[Dataset entries]

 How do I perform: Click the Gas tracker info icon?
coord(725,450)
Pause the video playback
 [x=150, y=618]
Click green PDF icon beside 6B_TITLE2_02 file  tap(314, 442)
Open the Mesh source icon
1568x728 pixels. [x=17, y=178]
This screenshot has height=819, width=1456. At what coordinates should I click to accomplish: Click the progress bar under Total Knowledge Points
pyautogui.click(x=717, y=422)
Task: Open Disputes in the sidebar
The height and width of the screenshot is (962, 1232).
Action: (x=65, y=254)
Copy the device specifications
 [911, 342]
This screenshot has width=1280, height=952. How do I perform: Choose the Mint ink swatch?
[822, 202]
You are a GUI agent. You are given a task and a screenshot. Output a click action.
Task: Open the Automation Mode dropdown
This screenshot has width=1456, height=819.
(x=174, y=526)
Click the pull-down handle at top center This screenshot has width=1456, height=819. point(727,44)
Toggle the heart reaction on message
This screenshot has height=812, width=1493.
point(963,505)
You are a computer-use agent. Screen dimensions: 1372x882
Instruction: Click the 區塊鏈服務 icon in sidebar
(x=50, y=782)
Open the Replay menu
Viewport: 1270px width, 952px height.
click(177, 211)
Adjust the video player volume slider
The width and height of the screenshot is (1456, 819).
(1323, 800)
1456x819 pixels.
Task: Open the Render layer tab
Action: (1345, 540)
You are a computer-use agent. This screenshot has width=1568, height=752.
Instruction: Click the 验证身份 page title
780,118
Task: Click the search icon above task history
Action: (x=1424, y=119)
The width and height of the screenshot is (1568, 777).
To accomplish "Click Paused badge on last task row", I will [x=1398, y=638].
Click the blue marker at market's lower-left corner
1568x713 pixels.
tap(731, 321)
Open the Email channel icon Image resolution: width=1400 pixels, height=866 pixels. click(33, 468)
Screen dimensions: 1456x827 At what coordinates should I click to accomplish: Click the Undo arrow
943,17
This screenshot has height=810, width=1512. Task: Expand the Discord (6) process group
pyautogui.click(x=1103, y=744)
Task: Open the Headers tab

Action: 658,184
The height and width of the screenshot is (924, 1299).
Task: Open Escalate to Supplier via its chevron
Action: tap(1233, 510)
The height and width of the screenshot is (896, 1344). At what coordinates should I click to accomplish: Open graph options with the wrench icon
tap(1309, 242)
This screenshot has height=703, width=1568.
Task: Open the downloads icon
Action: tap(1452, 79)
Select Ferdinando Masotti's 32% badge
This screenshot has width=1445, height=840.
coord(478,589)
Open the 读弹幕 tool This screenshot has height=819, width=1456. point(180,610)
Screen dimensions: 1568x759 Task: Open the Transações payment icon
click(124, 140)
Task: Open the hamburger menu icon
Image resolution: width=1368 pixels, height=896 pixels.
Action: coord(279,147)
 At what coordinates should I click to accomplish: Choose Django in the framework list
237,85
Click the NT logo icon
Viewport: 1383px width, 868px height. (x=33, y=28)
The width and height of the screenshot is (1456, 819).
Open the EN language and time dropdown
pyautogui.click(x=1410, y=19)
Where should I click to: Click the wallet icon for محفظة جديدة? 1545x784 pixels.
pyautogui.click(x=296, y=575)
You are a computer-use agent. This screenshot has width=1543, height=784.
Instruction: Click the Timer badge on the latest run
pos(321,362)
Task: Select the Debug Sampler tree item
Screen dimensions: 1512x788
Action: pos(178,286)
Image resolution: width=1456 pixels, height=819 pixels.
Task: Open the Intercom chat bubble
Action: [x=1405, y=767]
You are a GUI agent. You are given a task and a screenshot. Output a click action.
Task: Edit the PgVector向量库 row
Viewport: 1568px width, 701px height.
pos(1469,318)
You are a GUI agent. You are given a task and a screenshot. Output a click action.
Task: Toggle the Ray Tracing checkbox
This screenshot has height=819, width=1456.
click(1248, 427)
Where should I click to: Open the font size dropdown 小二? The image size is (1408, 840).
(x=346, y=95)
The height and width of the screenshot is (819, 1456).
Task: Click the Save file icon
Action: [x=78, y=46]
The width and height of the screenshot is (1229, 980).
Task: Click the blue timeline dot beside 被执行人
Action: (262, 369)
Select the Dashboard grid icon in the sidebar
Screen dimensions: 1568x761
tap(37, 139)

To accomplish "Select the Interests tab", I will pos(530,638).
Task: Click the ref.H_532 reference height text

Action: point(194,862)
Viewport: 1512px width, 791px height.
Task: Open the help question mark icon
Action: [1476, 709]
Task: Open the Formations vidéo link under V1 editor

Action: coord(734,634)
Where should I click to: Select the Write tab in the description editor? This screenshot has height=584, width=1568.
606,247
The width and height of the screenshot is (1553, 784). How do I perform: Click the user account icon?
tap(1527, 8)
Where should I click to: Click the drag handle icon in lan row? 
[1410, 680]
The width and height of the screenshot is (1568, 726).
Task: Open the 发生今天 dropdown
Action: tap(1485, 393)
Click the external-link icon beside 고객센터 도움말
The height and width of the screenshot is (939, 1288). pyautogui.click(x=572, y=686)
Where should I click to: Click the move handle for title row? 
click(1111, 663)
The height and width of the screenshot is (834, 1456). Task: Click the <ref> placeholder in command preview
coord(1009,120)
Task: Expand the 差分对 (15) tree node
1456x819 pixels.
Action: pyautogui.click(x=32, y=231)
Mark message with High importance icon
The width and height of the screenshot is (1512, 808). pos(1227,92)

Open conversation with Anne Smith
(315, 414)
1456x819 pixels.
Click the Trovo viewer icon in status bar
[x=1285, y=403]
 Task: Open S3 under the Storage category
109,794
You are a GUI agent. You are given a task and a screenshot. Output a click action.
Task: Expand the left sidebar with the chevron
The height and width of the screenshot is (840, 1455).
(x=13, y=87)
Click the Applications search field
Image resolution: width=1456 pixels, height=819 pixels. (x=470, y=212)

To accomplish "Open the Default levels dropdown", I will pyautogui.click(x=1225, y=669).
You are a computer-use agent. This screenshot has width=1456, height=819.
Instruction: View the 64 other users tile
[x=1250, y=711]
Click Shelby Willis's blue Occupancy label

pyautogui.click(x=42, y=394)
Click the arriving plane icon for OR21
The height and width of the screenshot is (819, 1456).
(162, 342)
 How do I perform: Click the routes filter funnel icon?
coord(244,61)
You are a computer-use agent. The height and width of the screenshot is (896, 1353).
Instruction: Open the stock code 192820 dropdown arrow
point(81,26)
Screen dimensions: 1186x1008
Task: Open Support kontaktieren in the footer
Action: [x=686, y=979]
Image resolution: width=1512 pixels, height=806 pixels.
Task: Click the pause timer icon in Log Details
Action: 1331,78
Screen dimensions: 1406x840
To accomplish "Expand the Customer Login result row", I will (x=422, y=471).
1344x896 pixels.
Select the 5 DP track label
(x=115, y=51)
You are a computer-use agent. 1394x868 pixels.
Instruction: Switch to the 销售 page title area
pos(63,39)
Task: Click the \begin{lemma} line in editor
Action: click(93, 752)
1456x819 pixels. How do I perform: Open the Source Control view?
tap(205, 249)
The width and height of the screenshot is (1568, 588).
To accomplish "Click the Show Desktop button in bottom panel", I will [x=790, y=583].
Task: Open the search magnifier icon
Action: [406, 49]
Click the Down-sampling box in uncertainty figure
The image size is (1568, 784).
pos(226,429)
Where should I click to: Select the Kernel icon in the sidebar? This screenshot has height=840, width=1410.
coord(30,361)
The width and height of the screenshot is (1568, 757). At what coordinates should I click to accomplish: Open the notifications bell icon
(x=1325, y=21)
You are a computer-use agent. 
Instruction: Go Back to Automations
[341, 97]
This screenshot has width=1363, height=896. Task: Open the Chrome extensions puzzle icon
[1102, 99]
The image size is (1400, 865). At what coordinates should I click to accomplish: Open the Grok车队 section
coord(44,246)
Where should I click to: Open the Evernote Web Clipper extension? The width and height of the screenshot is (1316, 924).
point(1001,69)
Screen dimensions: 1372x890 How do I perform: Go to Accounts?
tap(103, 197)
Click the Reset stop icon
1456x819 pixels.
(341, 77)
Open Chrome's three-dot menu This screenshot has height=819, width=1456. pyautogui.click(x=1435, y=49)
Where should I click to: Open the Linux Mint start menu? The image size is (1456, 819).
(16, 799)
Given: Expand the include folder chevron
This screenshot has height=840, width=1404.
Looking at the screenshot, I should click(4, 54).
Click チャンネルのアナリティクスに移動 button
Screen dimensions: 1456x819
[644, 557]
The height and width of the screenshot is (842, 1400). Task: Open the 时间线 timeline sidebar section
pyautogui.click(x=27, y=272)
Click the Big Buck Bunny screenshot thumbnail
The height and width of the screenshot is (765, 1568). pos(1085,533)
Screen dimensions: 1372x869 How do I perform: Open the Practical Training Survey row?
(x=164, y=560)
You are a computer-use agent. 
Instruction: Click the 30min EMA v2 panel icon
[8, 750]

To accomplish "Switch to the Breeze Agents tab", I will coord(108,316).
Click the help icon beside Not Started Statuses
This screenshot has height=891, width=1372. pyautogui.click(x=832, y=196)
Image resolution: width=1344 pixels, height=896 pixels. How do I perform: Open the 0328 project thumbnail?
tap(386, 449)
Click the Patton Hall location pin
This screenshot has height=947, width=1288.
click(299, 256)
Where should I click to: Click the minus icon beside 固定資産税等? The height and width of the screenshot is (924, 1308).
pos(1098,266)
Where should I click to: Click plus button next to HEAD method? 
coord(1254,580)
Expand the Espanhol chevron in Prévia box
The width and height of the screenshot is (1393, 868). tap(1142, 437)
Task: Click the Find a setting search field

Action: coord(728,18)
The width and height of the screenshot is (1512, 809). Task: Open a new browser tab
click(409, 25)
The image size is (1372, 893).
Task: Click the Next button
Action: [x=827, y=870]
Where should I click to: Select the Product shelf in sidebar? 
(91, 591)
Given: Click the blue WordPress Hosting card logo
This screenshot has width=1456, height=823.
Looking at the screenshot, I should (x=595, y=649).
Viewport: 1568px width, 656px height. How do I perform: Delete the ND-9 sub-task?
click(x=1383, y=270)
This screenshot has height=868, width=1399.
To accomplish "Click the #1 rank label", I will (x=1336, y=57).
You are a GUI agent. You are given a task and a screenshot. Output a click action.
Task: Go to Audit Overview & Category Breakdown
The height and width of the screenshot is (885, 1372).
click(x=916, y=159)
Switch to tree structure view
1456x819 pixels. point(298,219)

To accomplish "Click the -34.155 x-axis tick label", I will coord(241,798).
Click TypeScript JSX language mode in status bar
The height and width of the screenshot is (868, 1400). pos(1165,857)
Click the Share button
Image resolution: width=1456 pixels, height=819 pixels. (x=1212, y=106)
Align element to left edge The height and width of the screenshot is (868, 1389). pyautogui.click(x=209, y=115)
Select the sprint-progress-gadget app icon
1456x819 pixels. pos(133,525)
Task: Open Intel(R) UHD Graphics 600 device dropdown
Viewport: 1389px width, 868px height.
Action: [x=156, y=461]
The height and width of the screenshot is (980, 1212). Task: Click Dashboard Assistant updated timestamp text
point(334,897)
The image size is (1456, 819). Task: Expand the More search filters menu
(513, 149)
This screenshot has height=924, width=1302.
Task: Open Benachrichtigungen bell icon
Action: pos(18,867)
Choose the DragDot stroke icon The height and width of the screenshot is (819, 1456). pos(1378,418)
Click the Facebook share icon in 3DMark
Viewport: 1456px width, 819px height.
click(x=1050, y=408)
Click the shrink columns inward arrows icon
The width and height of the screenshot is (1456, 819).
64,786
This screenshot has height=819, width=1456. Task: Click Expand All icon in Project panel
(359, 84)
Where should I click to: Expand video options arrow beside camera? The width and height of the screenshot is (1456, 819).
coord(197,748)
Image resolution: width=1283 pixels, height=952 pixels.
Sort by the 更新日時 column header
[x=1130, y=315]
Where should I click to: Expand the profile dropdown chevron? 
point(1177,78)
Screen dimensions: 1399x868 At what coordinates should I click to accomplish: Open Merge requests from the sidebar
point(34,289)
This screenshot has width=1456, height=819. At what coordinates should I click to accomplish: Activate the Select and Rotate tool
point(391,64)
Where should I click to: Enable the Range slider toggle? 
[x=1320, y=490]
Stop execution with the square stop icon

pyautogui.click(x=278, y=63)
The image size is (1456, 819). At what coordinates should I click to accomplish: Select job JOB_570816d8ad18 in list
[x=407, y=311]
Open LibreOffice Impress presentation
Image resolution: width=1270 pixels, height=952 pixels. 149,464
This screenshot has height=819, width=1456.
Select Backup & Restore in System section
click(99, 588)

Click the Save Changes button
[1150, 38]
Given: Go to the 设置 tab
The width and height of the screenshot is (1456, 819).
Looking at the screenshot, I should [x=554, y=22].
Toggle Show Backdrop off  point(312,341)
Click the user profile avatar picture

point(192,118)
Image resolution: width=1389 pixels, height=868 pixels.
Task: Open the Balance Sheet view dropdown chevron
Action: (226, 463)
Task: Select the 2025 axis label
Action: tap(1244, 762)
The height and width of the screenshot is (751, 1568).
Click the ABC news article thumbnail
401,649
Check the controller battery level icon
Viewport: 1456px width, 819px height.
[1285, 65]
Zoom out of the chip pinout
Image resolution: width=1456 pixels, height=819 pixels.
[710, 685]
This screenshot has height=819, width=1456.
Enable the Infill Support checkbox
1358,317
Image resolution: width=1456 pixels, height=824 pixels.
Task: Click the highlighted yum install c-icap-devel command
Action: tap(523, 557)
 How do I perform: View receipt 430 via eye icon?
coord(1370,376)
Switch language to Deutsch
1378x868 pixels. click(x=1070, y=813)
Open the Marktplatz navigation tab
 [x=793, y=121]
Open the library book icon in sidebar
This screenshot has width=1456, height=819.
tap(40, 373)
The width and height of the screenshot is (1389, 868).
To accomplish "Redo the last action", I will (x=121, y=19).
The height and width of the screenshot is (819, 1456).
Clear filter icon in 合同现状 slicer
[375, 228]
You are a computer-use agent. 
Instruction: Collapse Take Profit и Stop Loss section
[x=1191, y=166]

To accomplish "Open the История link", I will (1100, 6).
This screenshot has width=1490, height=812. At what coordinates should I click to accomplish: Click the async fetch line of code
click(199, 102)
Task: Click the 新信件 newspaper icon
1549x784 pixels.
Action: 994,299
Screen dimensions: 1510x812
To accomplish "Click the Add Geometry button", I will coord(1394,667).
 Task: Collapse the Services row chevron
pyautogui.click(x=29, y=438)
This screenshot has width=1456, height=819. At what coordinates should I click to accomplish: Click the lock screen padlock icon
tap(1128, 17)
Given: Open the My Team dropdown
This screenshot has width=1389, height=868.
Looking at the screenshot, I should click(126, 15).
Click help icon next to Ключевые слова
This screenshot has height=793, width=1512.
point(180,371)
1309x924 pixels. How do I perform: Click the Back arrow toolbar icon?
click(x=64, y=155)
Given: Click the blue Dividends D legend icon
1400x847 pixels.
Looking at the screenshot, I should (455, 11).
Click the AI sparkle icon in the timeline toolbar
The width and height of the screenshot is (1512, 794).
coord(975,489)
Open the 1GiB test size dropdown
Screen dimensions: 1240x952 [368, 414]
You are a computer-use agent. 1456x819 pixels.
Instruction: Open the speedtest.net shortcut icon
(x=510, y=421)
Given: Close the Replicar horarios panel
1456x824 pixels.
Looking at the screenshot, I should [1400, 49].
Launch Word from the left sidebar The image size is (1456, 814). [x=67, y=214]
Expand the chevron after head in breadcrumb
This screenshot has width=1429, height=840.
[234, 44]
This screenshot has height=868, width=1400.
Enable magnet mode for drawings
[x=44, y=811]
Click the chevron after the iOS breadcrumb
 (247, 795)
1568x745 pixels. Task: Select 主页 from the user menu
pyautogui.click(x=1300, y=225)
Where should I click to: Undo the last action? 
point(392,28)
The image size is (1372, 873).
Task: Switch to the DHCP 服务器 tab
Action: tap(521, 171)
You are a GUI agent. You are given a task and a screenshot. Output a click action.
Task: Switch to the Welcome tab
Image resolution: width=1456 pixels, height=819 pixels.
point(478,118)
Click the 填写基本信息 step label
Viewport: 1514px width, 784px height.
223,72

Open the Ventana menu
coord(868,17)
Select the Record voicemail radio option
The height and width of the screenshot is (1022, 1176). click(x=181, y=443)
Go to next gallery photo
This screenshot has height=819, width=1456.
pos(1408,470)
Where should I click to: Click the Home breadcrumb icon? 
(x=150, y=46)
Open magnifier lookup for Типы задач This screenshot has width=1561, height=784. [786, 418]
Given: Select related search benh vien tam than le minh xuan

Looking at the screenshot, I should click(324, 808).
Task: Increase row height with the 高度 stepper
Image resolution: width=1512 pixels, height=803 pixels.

### DIRECTIONS FOR THIS TASK
Gather and copy every line of the data in which the string "computer" is found.

### WRITTEN SOLUTION
You are a computer-use agent. Screen dimensions: 1372x882
You are a computer-use agent. This screenshot has width=1568, height=752.
You are a computer-use agent. This screenshot has width=1543, height=784.
You are a computer-use agent. This screenshot has width=1456, height=819.
You are a computer-use agent. The height and width of the screenshot is (896, 1353).
You are a computer-use agent. 1394x868 pixels.
You are a computer-use agent. 
You are a computer-use agent. 
You are a computer-use agent. 
You are a computer-use agent. 1456x819 pixels.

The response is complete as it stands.